Every researcher and advocate Refinery29 talked to said that clinical trials are key to moving the needle towards the cure. But in order for clinical trials to help current MBC patients, it needs to be easier for those patients to find and join the right clinical trial for them. “Right now, no more than about 5% of metastatic patients get into a clinical trial, so of course the therapeutic progress is moving along at a snail's pace,” Dr. Ellis says. “They’re getting drugs that may give them a few months or years of life, but they won’t be cured. They will all still lose their lives.” Studies are also very specific in terms of exactly what type and stage of cancer they focus on, and, up until a couple of years ago, there wasn’t a central place to go to search for them. Truthfully, a real cure probably isn’t possible in our lifetimes, but what is possible is building a movement to make sure stage IV gets the attention — and the funding — it deserves, so we can get there faster. “We’ll be in Washington D.C. on October 13 to rally our Representatives and Senators to make sure that the specific concerns of metastatic breast cancer patients are known,” Joy says. “And we need you to tell your local representative that MBC is important. That’s the kind of awareness that’s not just changing the conversation, but actually changing the course of this disease.” As for Kudirka, she’s more than ready for a change: “We need to get stirred up about it.
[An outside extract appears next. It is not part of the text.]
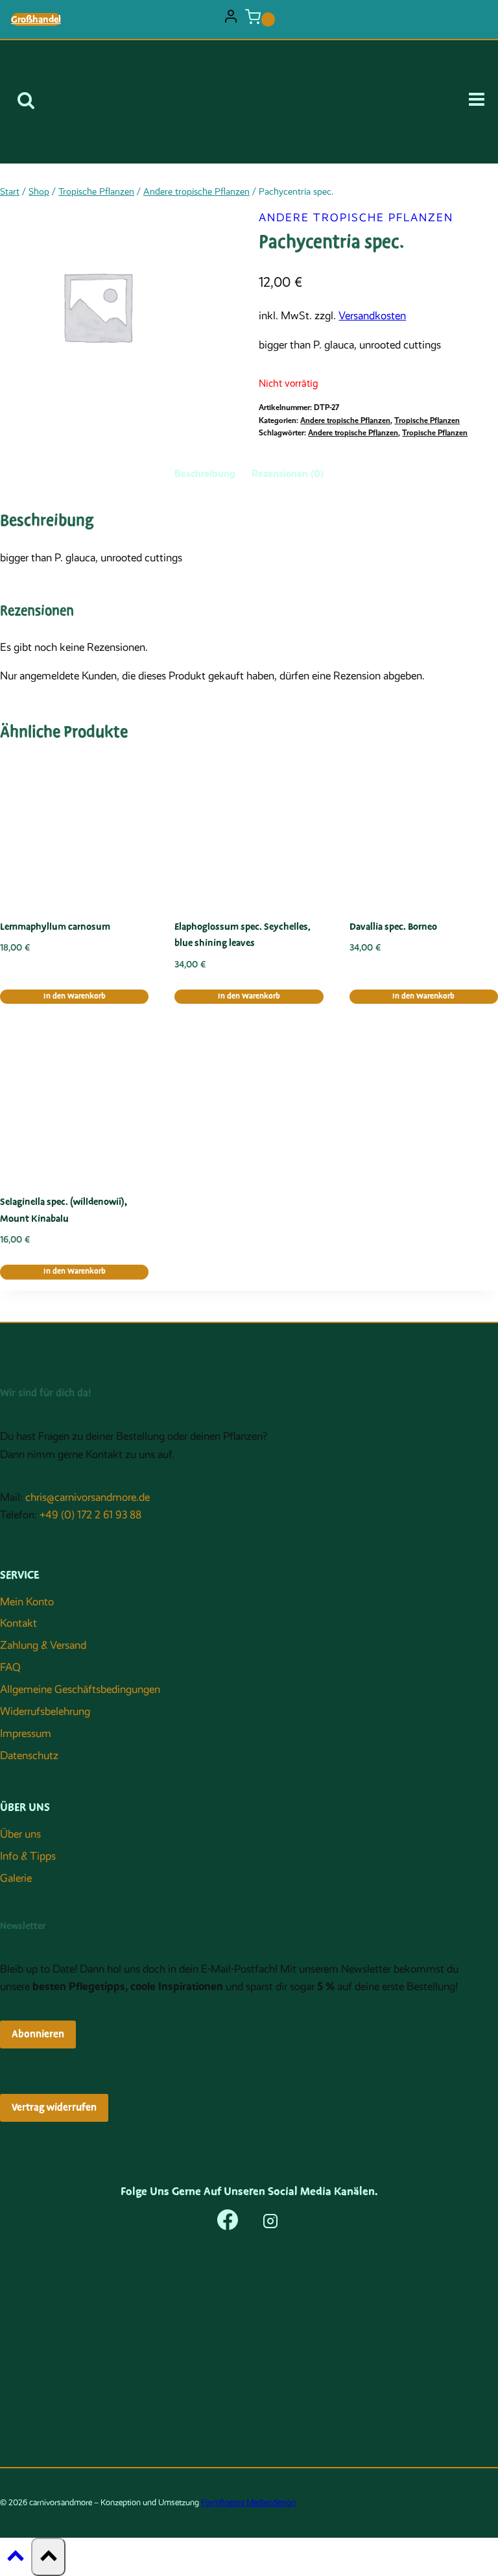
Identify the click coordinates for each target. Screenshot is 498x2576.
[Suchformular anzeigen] (25, 101)
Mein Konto (27, 1602)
Early detection just isn’t always the key,” she says. “I hold on now every day for young women, to educate them, to tell them we need to talk about this now, so that when your two-year-old daughter is my age, she doesn’t have to worry.” What To Do Right Now
Want to help? Here are five ways you can make a difference for people living with, and dying from, metastatic breast cancer: 1. Sign this petition, which urges Congress to fully fund national cancer registries so that they can collect accurate statistics on metastatic breast cancer. 2. Join us tomorrow, October 13, in Washington D.C. or on Facebook Live, where hundreds of advocates will be lobbying their representatives. Call your Congressperson with us to let them know you support the Stage IV Stampede. 3. Encourage family members or friends with late-stage breast cancer to look for studies they can participate in at breastcancertrials.org, and to sign up for the Metastatic Breast Cancer Project. 4. Donate directly to research and advocacy groups that focus on metastatic disease, such as #Cancerland, METAvivor, the Metastatic Breast Cancer Network, and the Breast Cancer Research Foundation’s Evelyn H. Lauder Founder’s Fund. Many pink-ribbon products do help the cause, but targeted direct donations go further and make it easier for you to know your dollars are going toward metastatic disease. 5. Donate directly to patients — those you know or those you don't. Search GoFundMe.com for metastatic breast cancer, and you will find multiple patients who need help funding their very expensive, lifelong treatments.